Dati grezzi

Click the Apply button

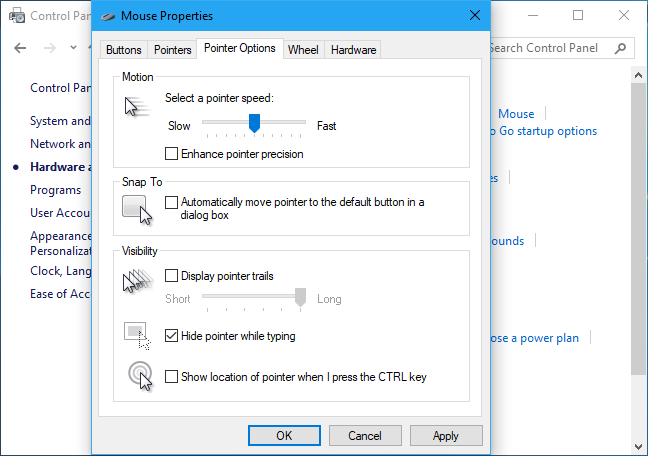click(x=446, y=435)
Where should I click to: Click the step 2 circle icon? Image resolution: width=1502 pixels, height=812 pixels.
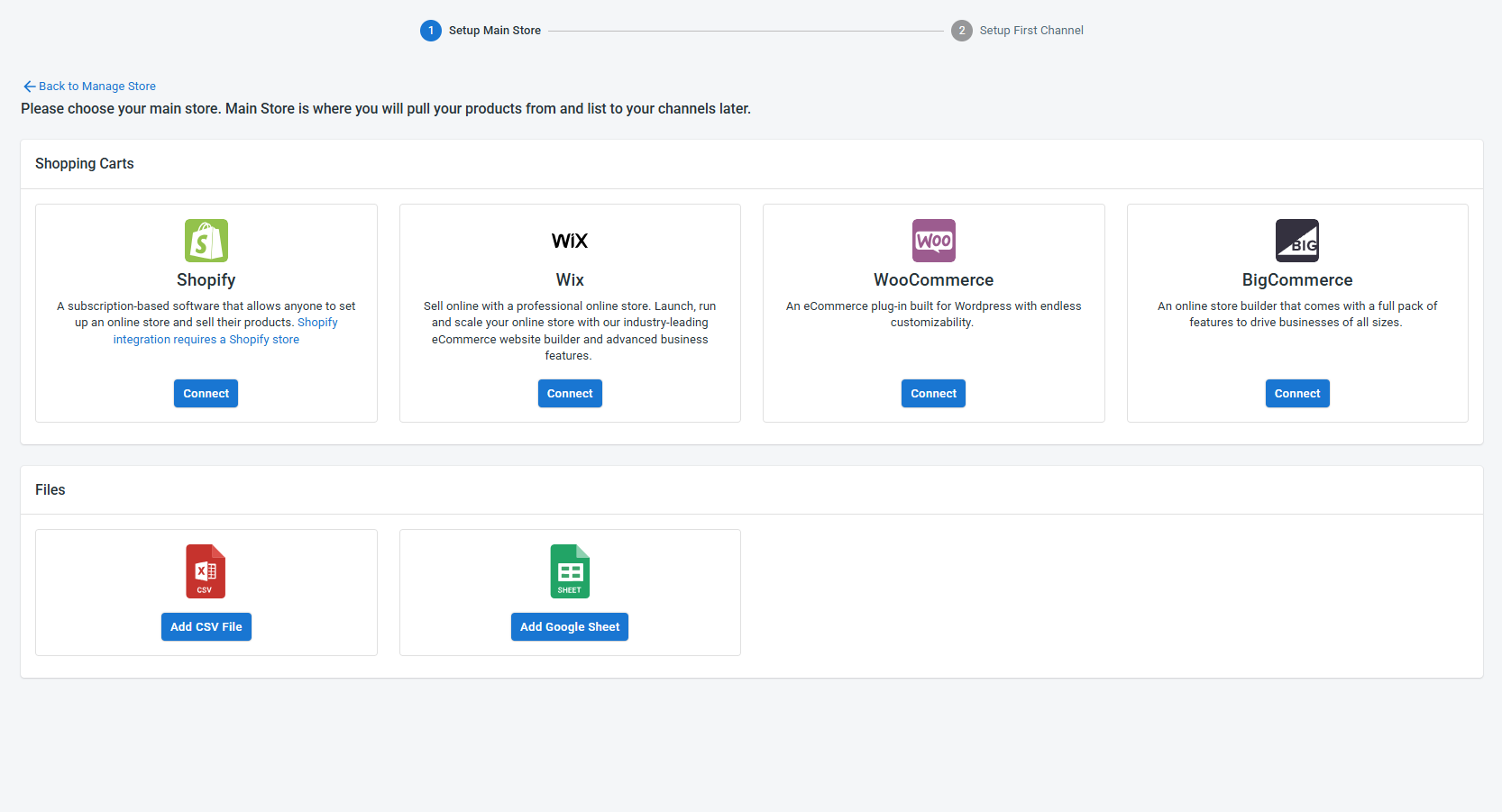(x=961, y=31)
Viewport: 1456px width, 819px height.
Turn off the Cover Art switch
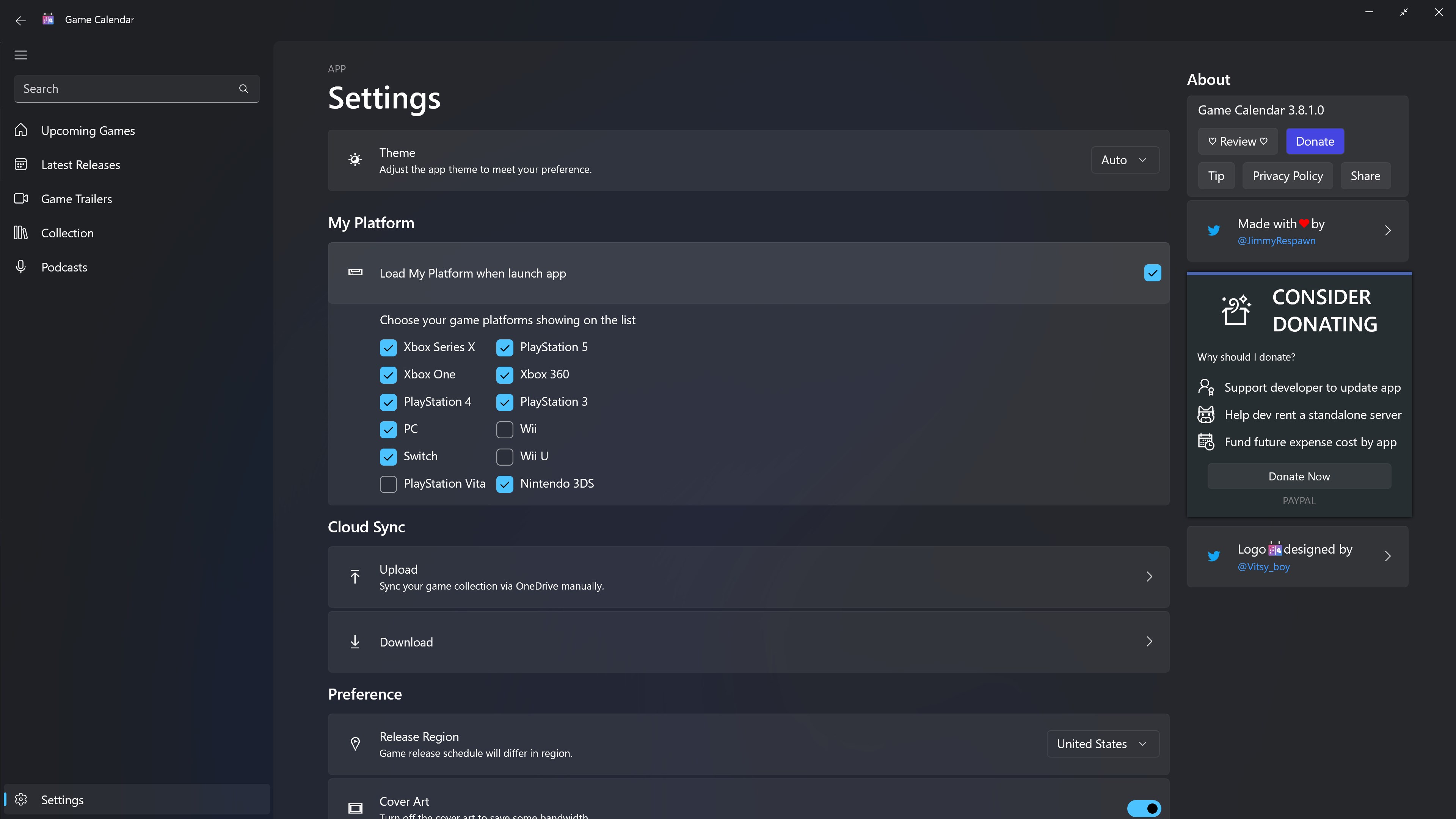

Istruzione scritta
Riscrivi i dati dalla riga che contiene "Viewport: 1456px width, 819px height." fino alla fine, inclusa quella riga, sostituendo "switch" con "toggle" senza cambiare nient'altro. Non riportare le immagini nella risposta.

Soluzione del compito
Viewport: 1456px width, 819px height.
Turn off the Cover Art toggle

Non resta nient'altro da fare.